# Required work:
a: Decide whether each statement below agrees with the passage on digital transformation. For each, answer yes or no and quote the deciding words of the passage.
(i) The passage advises provider organizations to look for vendors rather than partners.
(ii) CFOs are engaging more broadly with the partnership process.
(iii) The passage says success requires leadership that avoids failure.
b: Output the passage on digital transformation word for word, from "Provider organization executives" up to and including "about this approach.".
c: Go on with the passage on digital transformation, starting after its last sentence.

# Text for analysis:
▶
Provider organization executives who are looking to replicate this approach—and success—should do so with a focus on leadership, partnership quality, and risk tolerance in digital transformation. Easterseals MORC noted a few specifics about this approach.
- Seek partners, not vendors: Technology adoption should center on mission alignment and shared learning. Vendors must bring industry best practices and a willingness to work with provider organizations on evolving needs, not just tools. As CFOs manage costs, and projections, they are engaging more broadly with the partnership process to understand the value of partnerships as well as the dollar value.
- Empower bold executive teams: Success requires leadership willing to embrace innovation and data and to even embrace failure on the path to success. There is value to be gained when executives embrace risk-taking and innovation together. CFOs joining in innovation brings their perspective to the process.
◀
# Recorded information:
▶
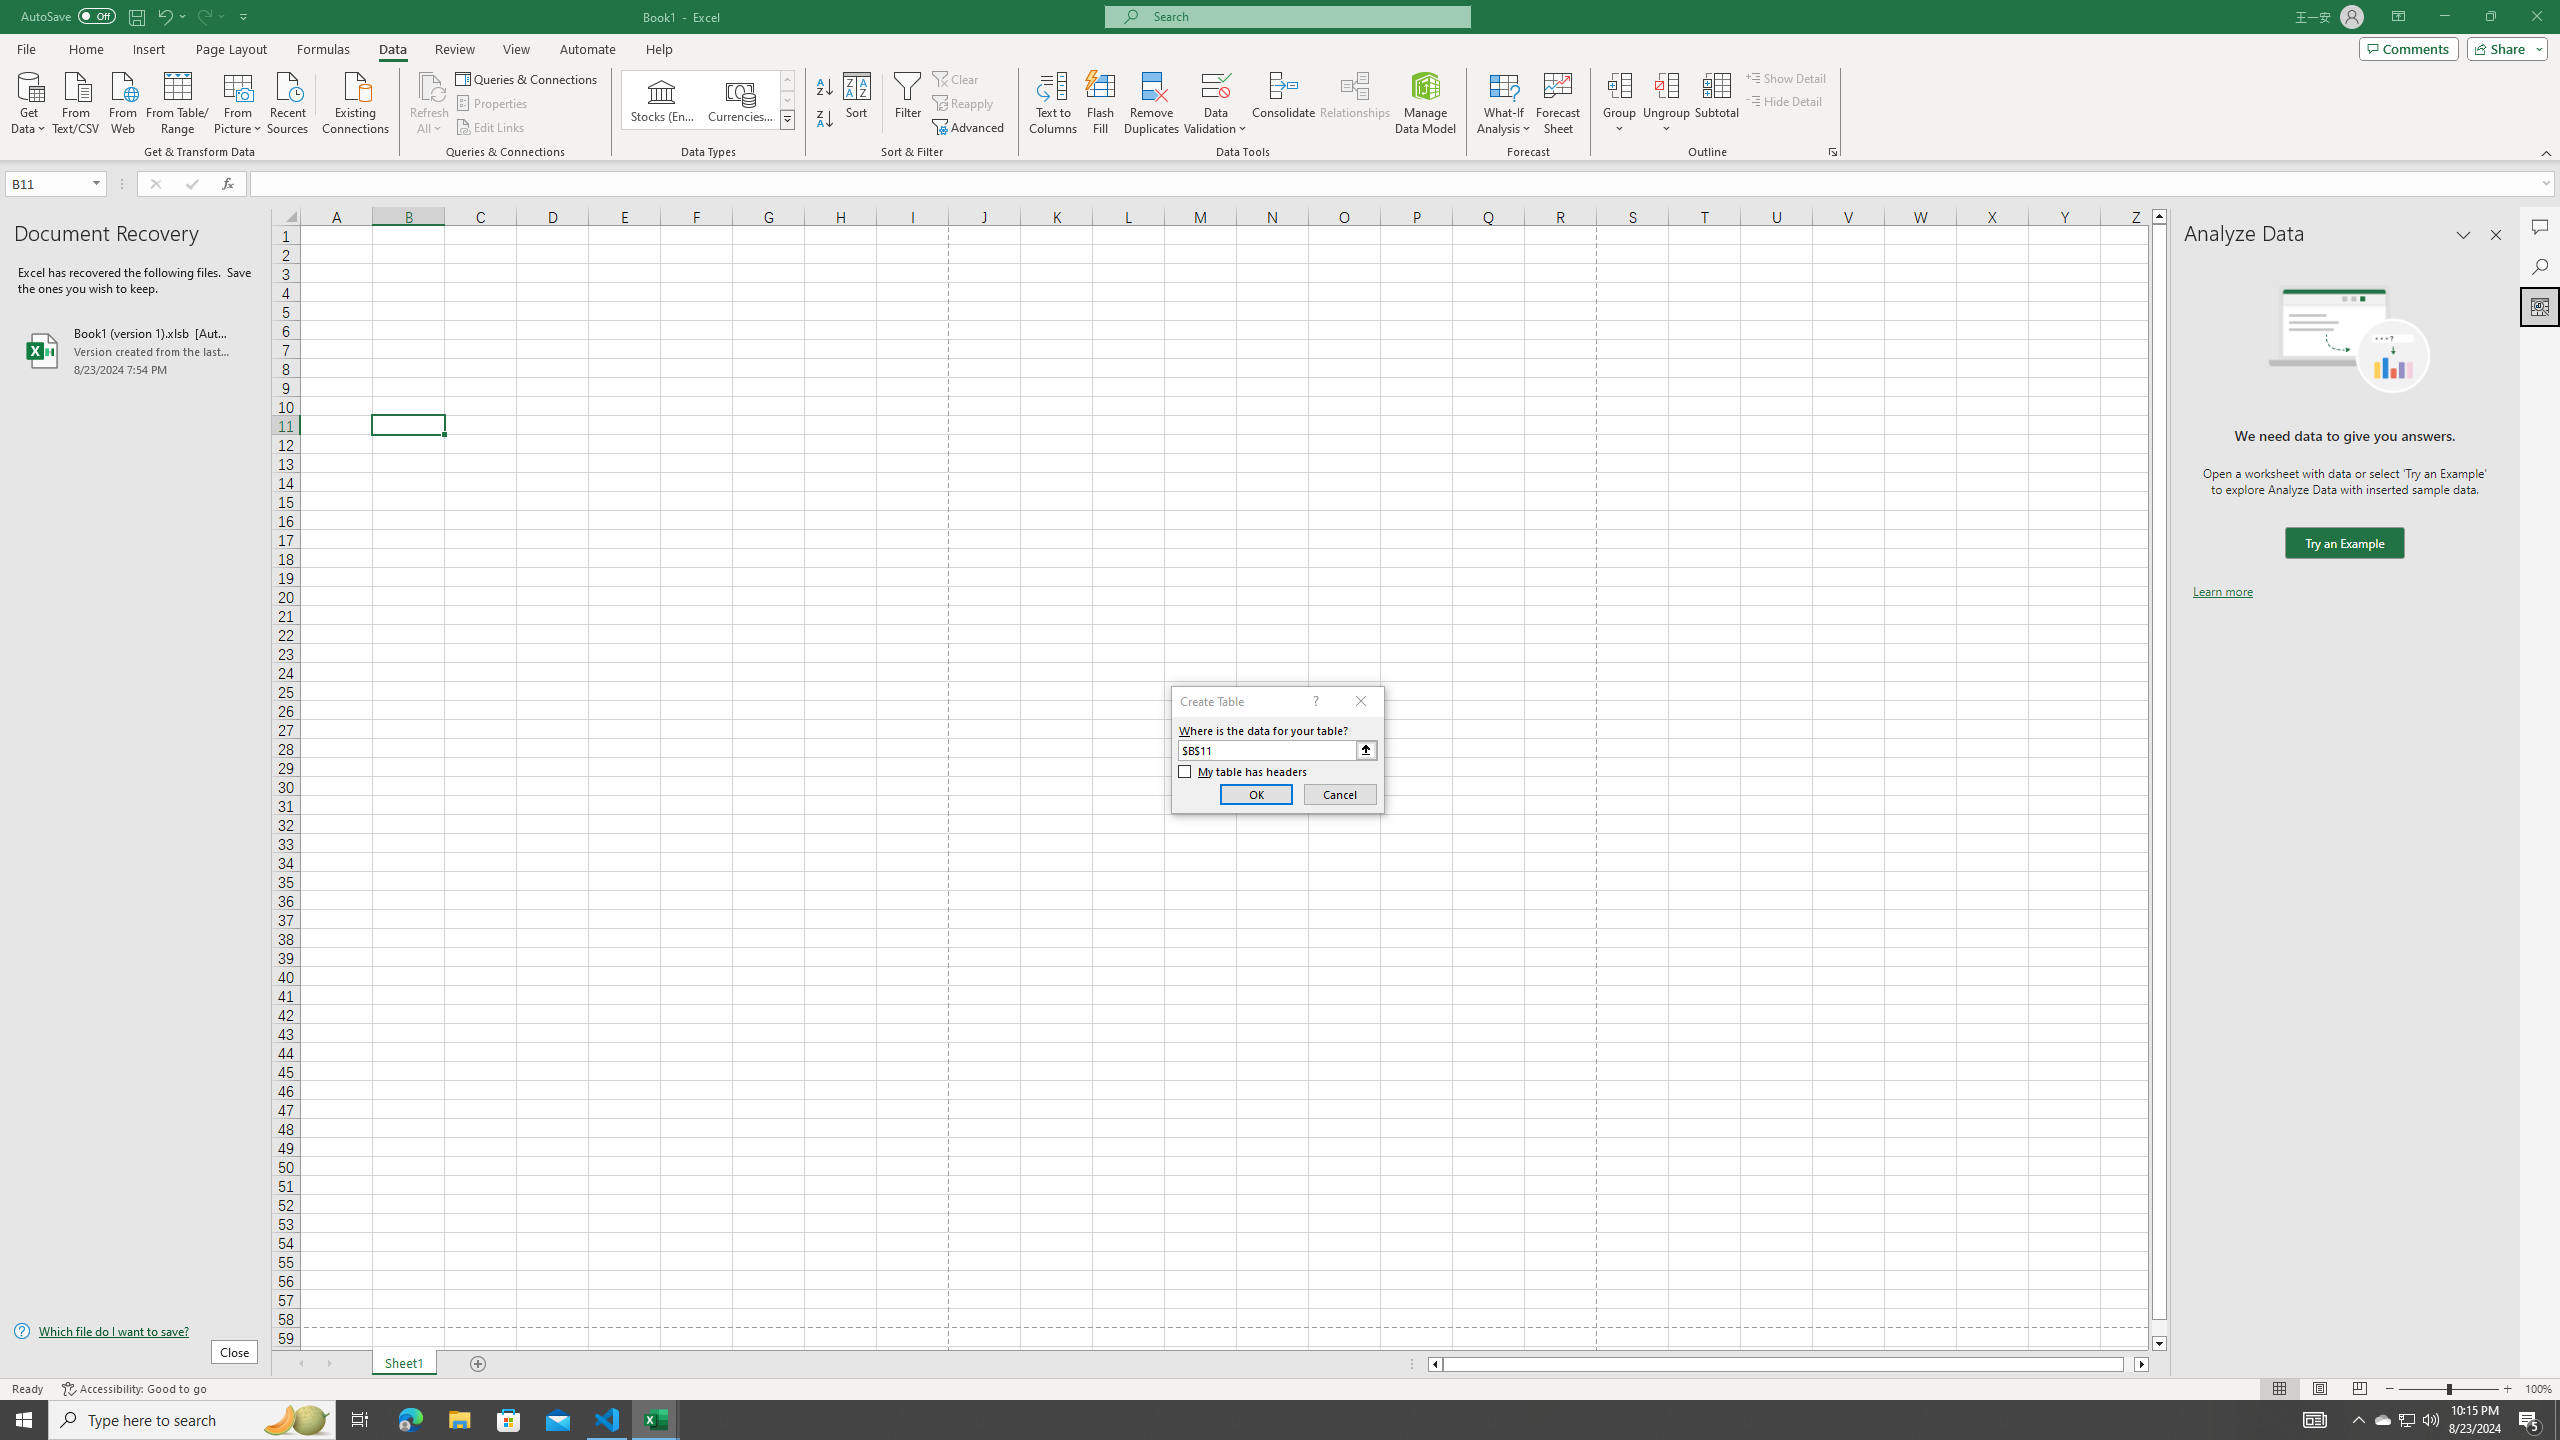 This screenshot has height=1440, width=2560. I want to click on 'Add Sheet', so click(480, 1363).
◀
# Answer list:
a:
(i) No: "Seek partners, not vendors"
(ii) Yes: "they are engaging more broadly with the partnership process"
(iii) No: "to even embrace failure on the path to success"

b:
Provider organization executives who are looking to replicate this approach—and success—should do so with a focus on leadership, partnership quality, and risk tolerance in digital transformation. Easterseals MORC noted a few specifics about this approach.

c:
- Invest in workforce, mission, and technology together: Tools must enhance human capacity, not replace it. And it’s important to always link technology to mission outcomes. Every system should deepen consumer connection and clinician focus on care, not just operational efficiency.
Executives who are pursuing better consumer engagement should seriously consider technology as a path forward—but only if they are capable of building a model for human-centered digital transformation, vetted by their teams, including leadership and staff. That way, well-integrated tools, guided by mission-driven leadership, can simultaneously elevate consumer engagement, staff efficiency, and organizational resilience, using the right tools through the right investments at the right costs.